In short: Absolutely, you're spot on – and that's no hallucination (pun intended).
In long: (I started writing this and it ended up way much longer than I wanted
):
Blame it on temperature. What makes Whisper (or any similar AI model) to go wild is the "temperature" parameter. The temperature parameter basically guides how freely the model can make guesses. It can go from conservative (temperature = 0) to wild wild guesses (temperature = 1). The default settings of Whisper is to incrementally increase temperature from 0 to 1 as it processes each audio segment.
Unfortunately many users just use the default settings, which deffinitely is not a good fit for JAV subtitling. That's why you come across wild narratives. A better settings would be to set the temperature to 0 in the parameter settings.

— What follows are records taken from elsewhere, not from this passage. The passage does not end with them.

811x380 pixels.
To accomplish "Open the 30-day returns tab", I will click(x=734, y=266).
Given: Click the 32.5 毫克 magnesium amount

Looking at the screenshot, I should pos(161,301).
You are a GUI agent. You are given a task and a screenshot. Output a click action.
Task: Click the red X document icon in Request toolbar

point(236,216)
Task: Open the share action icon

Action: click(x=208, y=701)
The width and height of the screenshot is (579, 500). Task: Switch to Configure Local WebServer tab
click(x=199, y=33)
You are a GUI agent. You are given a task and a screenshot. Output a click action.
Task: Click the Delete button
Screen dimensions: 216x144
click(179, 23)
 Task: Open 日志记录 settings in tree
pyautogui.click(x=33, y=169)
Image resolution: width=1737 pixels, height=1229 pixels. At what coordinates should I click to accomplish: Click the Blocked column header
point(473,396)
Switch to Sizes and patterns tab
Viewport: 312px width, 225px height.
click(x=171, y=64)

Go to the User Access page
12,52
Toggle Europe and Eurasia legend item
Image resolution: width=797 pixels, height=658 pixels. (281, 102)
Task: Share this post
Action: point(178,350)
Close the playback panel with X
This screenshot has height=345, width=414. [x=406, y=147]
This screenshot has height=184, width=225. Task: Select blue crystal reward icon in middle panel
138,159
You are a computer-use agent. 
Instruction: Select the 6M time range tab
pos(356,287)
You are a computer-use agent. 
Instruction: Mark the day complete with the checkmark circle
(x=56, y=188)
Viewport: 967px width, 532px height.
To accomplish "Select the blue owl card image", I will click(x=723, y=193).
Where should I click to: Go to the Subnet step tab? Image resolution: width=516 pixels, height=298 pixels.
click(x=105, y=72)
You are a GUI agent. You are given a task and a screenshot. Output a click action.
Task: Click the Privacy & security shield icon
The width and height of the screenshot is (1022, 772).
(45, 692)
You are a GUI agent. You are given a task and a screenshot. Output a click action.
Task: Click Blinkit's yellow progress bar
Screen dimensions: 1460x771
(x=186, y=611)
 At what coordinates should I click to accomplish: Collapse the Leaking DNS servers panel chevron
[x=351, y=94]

In my experience A balanced combintaion of settings to increase accuracy and to reduce hallucination at the same time would be:
"temperatures": [0.0],
"condition_on_previous_text": False,
"patience": 2,
"beam_size":2,
"hallucination_silence_threshold":1.5,
Also I strongly recommend opting for large-v2. Here is a recent benchmark to compare some of the models out there. As many have noticed, large-v3 just sucks. I hope OpenAI releases v4 in couple of months to address the shortcomings of v3.
PS. some people have reported that large-v1 is a better choice for noisy background and cross-talk situations.